Tutti dubbi che ho empiricamente risolto durante diverse panificazioni ed ecco la mia ricetta, che modestamente ha sempre riscosso un gran successo.

Canzone che ho nell’ipod mentre scrivo questo post e consigliabile anche per la preparazione di questa ricetta: “Nessun Dorma” dalla Turandot di Puccini. Vi avviso subito che per avere il vostro pane pronto per l’ora di pranzo dovrete dormire un po’ di meno, però quando dal forno si libererà  quel profumo unico vi sentirete un po’ vincitori.

Ingredienti:

1 kg di farina di grano tenero biologica

200 gr di pasta madre

Un bicchiere di acqua tiepida, circa 150/160 gr

1 cucchiaio di sale fino

Il procedimento si divide in due momenti con un primo impasto da realizzarsi circa 12 ore prima rispetto al secondo: se volete ad esempio sfornare il pane intorno a mezzogiorno, dovrete iniziare la lavorazione alle 19 circa del giorno precedente.

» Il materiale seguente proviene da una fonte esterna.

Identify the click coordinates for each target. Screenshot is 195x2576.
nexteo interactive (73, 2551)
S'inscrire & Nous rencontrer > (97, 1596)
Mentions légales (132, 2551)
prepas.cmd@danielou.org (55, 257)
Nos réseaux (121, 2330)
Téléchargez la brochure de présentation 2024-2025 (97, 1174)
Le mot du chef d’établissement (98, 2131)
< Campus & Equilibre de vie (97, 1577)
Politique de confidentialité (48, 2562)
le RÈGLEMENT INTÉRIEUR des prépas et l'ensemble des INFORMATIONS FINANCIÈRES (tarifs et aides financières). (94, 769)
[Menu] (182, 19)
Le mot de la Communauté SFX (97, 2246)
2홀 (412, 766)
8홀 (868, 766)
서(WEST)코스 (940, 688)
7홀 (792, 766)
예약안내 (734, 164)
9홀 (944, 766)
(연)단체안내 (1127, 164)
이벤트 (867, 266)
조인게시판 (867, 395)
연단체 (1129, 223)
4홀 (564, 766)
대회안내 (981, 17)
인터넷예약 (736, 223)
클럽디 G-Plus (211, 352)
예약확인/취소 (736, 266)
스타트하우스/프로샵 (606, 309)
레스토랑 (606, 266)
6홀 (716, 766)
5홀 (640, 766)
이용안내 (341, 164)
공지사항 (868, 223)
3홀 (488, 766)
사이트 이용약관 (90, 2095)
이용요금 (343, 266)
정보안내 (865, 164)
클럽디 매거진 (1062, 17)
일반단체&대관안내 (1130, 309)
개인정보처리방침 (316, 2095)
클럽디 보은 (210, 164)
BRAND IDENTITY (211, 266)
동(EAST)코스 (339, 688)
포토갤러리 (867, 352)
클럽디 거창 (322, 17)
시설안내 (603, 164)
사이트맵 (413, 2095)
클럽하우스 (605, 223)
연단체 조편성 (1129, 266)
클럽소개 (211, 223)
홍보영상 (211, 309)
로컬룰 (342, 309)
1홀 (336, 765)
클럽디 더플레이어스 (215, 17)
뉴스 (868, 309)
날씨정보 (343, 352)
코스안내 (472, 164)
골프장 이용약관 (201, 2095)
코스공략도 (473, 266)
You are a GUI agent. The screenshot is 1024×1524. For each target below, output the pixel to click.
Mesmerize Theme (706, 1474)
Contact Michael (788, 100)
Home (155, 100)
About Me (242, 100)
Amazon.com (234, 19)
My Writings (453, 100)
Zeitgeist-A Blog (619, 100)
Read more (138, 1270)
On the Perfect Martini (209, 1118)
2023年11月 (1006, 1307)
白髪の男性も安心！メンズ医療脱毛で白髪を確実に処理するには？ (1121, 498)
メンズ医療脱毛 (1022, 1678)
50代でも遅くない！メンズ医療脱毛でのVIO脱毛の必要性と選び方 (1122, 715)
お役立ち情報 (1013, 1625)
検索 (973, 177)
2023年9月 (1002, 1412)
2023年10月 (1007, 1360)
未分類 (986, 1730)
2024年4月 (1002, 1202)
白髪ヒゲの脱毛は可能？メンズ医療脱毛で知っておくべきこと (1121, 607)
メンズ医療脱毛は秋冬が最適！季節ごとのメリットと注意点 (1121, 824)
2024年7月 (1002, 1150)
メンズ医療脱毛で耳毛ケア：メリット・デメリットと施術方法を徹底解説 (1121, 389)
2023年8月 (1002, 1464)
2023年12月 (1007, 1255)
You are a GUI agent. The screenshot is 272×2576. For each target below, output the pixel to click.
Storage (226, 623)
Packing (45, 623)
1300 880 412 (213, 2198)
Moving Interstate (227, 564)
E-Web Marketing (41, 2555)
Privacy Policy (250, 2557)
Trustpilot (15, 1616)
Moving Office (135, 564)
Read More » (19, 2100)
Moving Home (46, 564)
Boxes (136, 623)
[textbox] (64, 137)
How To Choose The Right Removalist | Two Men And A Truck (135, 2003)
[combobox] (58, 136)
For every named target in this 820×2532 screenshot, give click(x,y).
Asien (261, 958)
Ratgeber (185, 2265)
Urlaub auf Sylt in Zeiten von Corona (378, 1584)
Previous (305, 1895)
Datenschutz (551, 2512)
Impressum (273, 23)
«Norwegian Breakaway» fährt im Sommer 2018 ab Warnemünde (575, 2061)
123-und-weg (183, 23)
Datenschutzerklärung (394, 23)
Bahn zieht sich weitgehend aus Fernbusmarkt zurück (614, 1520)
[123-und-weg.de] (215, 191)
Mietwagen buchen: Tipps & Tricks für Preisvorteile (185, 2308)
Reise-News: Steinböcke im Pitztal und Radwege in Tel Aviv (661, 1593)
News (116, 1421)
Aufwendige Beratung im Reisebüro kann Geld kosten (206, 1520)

Prima fase: fate sciogliere, mescolando, la pasta madre nell’acqua tiepida e aggiungete poi parte della farina, quanto basta per ottenere una pasta consistente. A questo punto coprite  la ciotola con un panno e riponetela in un luogo al riparo dalle correnti d’aria e con temperatura costante, per circa 12 ore. L’interno del forno spento andrà benissimo.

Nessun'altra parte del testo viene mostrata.